Perintah 1 >>
Jawab pertanyaan berikut berdasarkan teks tentang farmakodinamik:
(a) Menurut teks, apa saja yang dipelajari farmakodinamik?
(b) Apa tujuan pertama dalam daftar bernomor tentang mempelajari mekanisme kerja obat?
(c) Selain menjadi dasar terapi, pengetahuan ini berguna untuk apa?
Perintah 2 >> Teruskan teks tentang farmakodinamik mulai dari nomor 3 yang belum ada isinya.

Cuplikan Dokumen >>
═══
2.2 Farmakodinamik Farmakodinamik ialah cabang ilmu yang mempelajari efek biokimia dan fisiologi obat serta mekanisme kerjanya (setiawati dkk,1995) Tujuan mempelajari mekanisme kerja obat ialah untuk meneliti efek utama obat, mengetahui interaksi obat dengan sel, dan mengetahui urutan peristiwa serta spectrum efek dan respon yang terjadi. Pengetahuan yang baik mengenai hal ini merupakan dasar terapi nasional dan berguna dalam sintesis obat baru. 2.4
Tujuan
Mempelajari
Farmakodinamik
dan
Mekanisme
Obat
Selanjutnya akan kita bicarakan lebih mendalam tentang farmakodinamik obat. Tujuan mempelajari mekanisme kerja obat adalah: 1.
Meneliti efek utama obat.
2.
Mengetahui interaksi obat dengan sel.
3.
═══
Data yang Dikumpulkan:
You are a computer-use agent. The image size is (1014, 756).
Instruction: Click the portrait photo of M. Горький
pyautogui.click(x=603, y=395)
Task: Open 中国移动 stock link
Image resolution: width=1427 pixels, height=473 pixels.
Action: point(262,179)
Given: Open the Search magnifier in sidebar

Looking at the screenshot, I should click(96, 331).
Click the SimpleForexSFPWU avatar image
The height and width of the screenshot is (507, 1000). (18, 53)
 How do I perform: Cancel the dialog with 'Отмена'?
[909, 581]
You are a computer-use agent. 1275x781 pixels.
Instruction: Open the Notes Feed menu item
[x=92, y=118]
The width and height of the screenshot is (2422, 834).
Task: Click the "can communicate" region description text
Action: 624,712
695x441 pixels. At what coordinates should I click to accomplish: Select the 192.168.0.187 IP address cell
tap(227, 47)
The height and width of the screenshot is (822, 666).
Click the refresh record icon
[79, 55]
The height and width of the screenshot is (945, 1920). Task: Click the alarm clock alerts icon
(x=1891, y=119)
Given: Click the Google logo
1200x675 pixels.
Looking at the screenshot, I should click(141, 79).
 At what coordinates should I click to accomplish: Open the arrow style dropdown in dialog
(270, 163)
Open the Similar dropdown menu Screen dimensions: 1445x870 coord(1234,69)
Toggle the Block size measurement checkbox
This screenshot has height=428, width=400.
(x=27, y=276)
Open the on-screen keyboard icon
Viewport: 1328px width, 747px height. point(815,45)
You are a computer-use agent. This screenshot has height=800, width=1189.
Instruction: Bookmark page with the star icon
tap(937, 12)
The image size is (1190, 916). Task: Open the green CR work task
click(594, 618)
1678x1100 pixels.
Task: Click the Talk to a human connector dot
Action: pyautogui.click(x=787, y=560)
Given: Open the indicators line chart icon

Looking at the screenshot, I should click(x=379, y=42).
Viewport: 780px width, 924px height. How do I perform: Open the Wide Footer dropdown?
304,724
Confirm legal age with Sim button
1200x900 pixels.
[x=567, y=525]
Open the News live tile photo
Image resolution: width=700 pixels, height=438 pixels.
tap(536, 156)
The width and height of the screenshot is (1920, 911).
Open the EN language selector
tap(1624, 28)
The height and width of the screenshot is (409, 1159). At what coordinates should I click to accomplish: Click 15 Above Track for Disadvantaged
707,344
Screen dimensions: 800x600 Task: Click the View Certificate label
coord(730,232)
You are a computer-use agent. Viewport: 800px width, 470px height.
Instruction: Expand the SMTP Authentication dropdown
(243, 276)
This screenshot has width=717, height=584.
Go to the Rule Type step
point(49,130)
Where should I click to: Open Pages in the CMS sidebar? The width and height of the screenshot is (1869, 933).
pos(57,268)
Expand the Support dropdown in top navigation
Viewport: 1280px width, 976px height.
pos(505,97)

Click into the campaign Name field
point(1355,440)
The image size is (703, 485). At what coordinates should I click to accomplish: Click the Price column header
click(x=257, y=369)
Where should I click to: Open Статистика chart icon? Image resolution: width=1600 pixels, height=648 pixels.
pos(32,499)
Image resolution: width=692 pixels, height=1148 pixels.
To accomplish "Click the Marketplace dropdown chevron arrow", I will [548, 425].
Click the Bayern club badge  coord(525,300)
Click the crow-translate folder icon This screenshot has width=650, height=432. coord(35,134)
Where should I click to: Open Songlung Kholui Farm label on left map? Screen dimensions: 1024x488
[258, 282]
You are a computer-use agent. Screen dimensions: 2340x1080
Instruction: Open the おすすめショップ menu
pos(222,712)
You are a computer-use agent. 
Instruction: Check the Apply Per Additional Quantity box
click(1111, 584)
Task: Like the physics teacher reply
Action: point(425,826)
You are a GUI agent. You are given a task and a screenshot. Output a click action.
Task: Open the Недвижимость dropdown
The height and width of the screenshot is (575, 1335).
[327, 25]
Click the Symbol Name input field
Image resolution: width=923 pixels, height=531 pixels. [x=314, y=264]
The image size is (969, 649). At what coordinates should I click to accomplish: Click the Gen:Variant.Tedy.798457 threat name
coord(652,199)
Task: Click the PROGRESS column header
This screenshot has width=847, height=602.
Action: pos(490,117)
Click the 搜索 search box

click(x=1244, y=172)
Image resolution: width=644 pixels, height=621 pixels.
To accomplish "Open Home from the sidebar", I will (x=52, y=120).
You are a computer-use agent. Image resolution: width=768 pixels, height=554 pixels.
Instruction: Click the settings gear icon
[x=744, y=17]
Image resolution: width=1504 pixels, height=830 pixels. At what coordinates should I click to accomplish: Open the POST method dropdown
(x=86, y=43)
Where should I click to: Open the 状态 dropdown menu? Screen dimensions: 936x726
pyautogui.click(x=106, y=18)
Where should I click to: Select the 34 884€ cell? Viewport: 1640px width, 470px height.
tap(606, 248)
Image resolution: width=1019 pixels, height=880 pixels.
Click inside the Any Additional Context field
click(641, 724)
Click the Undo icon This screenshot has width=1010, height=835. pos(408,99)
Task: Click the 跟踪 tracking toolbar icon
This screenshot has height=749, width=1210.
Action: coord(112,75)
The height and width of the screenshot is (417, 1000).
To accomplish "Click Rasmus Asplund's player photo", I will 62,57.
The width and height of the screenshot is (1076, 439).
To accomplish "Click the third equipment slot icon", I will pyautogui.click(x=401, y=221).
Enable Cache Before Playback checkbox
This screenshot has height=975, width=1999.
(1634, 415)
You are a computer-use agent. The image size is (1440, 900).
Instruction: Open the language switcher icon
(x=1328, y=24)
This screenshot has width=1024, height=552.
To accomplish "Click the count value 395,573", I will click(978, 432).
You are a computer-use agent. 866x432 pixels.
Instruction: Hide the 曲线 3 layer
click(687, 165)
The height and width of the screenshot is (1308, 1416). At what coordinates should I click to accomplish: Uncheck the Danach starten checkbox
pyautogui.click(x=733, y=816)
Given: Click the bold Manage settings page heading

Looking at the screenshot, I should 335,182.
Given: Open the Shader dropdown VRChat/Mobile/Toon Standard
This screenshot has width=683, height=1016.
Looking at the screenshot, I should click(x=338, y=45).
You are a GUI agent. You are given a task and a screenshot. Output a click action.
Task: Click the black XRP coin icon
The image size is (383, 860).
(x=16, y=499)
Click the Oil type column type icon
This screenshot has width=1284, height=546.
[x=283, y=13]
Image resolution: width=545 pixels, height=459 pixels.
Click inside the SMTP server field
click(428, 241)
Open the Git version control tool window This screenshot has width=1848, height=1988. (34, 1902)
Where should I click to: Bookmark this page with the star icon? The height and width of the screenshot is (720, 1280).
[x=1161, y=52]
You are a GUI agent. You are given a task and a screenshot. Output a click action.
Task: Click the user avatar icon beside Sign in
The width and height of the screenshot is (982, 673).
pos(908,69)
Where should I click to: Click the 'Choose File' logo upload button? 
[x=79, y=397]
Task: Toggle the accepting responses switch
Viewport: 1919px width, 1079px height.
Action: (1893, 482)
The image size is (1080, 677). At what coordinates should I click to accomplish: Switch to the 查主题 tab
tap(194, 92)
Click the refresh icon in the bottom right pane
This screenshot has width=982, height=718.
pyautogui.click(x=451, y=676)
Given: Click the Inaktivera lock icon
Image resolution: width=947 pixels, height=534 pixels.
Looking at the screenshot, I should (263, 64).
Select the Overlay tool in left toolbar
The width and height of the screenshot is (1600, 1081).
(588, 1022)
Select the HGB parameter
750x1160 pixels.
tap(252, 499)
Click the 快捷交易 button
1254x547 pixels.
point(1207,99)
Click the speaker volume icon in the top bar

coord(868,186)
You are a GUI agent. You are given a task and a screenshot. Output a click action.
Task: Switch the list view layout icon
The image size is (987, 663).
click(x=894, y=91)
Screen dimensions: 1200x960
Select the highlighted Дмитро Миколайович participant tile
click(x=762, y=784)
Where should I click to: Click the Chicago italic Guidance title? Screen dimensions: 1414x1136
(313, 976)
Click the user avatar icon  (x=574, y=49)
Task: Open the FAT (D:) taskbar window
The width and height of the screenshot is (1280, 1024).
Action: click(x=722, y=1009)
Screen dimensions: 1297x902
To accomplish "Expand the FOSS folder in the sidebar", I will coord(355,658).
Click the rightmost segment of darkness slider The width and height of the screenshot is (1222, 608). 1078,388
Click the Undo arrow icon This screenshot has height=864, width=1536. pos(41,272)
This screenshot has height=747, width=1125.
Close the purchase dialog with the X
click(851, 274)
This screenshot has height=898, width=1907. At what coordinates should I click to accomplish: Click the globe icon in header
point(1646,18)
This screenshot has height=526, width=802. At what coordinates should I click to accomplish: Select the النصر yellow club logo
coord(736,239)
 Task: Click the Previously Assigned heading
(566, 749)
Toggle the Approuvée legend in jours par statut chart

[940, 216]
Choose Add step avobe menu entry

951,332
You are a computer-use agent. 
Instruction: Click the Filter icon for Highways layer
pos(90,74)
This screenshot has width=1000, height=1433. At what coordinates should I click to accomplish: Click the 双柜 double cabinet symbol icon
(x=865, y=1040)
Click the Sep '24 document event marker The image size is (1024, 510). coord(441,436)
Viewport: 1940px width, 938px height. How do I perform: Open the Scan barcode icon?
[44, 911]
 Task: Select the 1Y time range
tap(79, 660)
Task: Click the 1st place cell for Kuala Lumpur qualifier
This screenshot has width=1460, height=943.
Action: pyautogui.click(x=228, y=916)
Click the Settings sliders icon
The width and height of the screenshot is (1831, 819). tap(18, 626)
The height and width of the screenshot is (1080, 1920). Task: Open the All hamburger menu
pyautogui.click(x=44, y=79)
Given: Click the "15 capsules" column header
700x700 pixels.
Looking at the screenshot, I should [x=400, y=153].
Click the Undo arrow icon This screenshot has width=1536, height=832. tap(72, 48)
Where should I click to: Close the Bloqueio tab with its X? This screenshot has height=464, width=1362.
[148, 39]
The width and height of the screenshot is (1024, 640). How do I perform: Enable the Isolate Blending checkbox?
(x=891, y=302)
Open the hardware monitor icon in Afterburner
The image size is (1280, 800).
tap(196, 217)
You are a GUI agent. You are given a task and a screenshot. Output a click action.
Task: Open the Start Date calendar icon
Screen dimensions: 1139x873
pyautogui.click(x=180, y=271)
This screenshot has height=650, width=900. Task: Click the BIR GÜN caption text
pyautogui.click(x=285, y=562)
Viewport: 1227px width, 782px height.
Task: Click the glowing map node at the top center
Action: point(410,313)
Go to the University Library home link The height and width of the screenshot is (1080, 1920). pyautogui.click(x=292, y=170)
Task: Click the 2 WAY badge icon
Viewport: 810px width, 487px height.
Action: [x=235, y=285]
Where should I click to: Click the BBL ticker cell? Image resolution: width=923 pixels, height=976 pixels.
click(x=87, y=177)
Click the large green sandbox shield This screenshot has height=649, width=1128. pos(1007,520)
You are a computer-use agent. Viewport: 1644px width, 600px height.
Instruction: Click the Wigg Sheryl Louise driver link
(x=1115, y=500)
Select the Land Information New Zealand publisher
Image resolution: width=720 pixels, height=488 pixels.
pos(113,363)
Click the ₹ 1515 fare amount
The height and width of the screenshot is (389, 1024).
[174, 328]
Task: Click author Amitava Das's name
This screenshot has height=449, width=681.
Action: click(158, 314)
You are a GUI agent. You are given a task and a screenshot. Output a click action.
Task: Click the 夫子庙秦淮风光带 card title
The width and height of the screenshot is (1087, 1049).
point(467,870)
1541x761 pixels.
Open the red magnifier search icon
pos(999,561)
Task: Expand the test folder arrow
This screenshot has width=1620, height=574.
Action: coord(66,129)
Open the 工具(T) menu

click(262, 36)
═══
Jawaban Tertulis 1 >>
(a) Efek biokimia dan fisiologi obat serta mekanisme kerjanya.
(b) Meneliti efek utama obat.
(c) Untuk sintesis obat baru.

Jawaban Tertulis 2 >>
Mengetahui urutan peristiwa serta spektrum efek dan respon yang terjadi
Efek obat umumnya timbul karena interaksi obat dengan reseptor pada sel suatu organisme. Interaksi obat dengan reseptornya ini mencetuskan perubahan biokimia dan fisiologi yang merupakan respons yang khas untuk obat tersebut. Reseptor Obat Reseptor adalah makromolekul ((biopolimer)khas atau bagiannya dalam organisme yakni tempat aktif obat terikat. Komponen yang paling penting dalam reseptor obat adalah protein. struktur kimia suatu obat berhubungan erat dengan affinitasnya terhadap reseptor dan aktivitas intrinsiknya, sehingga perubahan kecil dalam molekul obat dapat menimbulkan perubahan yang besar. Interaksi Obat Reseptor persyaratan untuk obat - reseptor adalah pembentukan kompleks obat reseptor. apakah kompleks ini terbentuk dan seberapa besar terbentuknya tergantung pada affinitas obat terhadap reseptor. kemampuan obat untuk menimbulkan suatu rangsang dan membentuk kompleks dengan reseptor disebut aktivitas intrinsik. Agonis adalah obat yang memilki baik afinitas dan aktivitas intrinsik. Pada teori reseptor obat sering dikemukakan bahwa efek obat hanya dapat terjadi bila terjadi interaksi molekul obat dengan reseptornya. Lebih mudahnya dirumuskan seperti ini.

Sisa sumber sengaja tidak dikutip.